Using the built-in redis-benchmark to run benchmarks against ElastiCache Redis.
Manual
How fast is Redis? – Redis https://redis.io/topics/benchmarks
Option Descriptions
| Option | Supplement | Default | Description |
|---|---|---|---|
| -h | 127.0.0.1 | Specify server hostname | |
| -p | 6379 | Specify server port | |
| -s | Specify server socket | ||
| -c | 50 | Specify number of parallel connections | |
| -n | 100000 | Specify number of requests | |
| -d | 2 | Specify SET/GET value size in bytes | |
| -r | Issue random commands to simulate real operations and induce cache missesExample: Run 1 million SET operations using random keys from 100k possible keysredis-benchmark -t set -r 100000 -n 1000000 | ||
| -k | 1 | 1=keep alive 0=reconnect | |
| -P | 1 | Enable pipelininghttps://redis.io/topics/pipelining | |
| -q | Show only queries/second value | ||
| -csv | Output in CSV format. Note: no headers are included | ||
| -l | Loop forever | ||
| -t | Run only the comma-separated list of tests. Example: -t get,set → run only get and set commands | ||
| -I | Idle mode |
Pattern 1
Run with default settings. 100,000 requests, 50 concurrent connections, 2-byte data size, etc.
redis-benchmark -h redistest.xxxxx.0001.apne1.cache.amazonaws.com
Output
Shows latency distribution and how many seconds requests took to complete
[ec2-user@bastin ~]$ redis-benchmark -h redistest.xxxxx.0001.apne1.cache.amazonaws.com
====== PING_INLINE ======
100000 requests completed in 2.62 seconds
50 parallel clients
3 bytes payload
keep alive: 1
12.45% <= 1 milliseconds
98.95% <= 2 milliseconds
99.54% <= 3 milliseconds
99.75% <= 4 milliseconds
99.90% <= 5 milliseconds
99.97% <= 6 milliseconds
100.00% <= 6 milliseconds
38138.82 requests per second
~(omitted)~
Pattern 2
Run in silent mode. Show only queries/second value.

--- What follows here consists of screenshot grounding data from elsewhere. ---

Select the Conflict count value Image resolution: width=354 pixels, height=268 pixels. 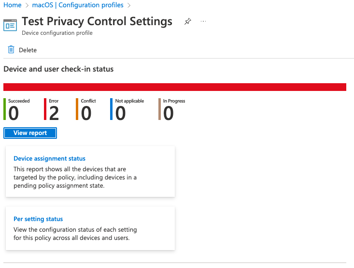point(86,113)
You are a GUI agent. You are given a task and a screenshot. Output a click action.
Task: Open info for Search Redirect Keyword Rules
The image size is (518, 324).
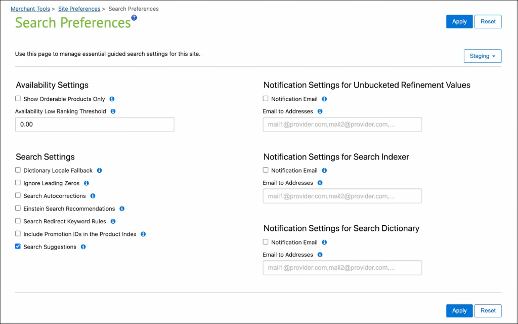(113, 221)
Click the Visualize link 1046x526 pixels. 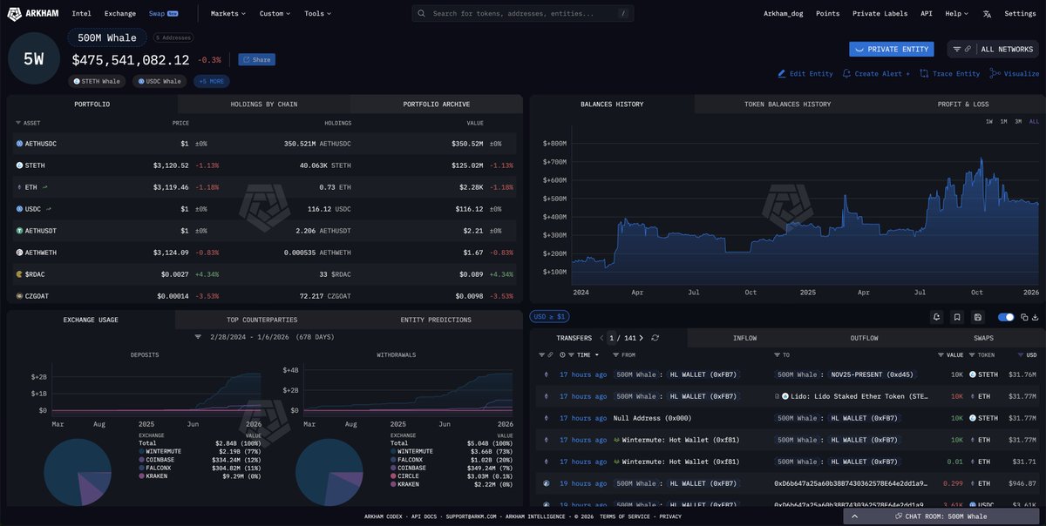[x=1015, y=74]
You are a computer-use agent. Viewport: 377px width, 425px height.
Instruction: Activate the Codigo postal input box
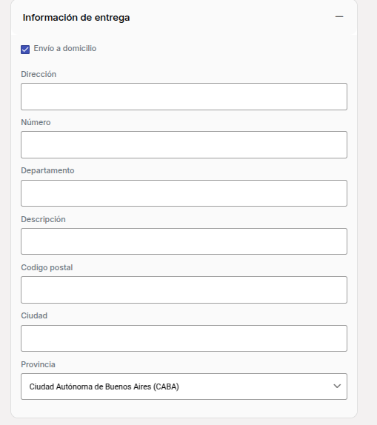pos(184,290)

redis-benchmark -h redistest.xxxxx.0001.apne1.cache.amazonaws.com -q
Output
[ec2-user@bastin ~]$ redis-benchmark -h redistest.xxxxx.0001.apne1.cache.amazonaws.com -q
PING_INLINE: 43840.42 requests per second
PING_BULK: 35958.29 requests per second
SET: 37907.50 requests per second
GET: 34293.55 requests per second
INCR: 41288.19 requests per second
LPUSH: 43327.55 requests per second
RPUSH: 43725.41 requests per second
LPOP: 46403.71 requests per second
RPOP: 44943.82 requests per second
SADD: 45085.66 requests per second
HSET: 27563.40 requests per second
SPOP: 34258.31 requests per second
LPUSH (needed to benchmark LRANGE): 31279.32 requests per second
LRANGE_100 (first 100 elements): 30902.35 requests per second
LRANGE_300 (first 300 elements): 15941.34 requests per second
LRANGE_500 (first 450 elements): 12241.40 requests per second
LRANGE_600 (first 600 elements): 9856.10 requests per second
MSET (10 keys): 25766.55 requests per second
Pattern 3
Increase client count to 100 and run only set and get commands (silent mode).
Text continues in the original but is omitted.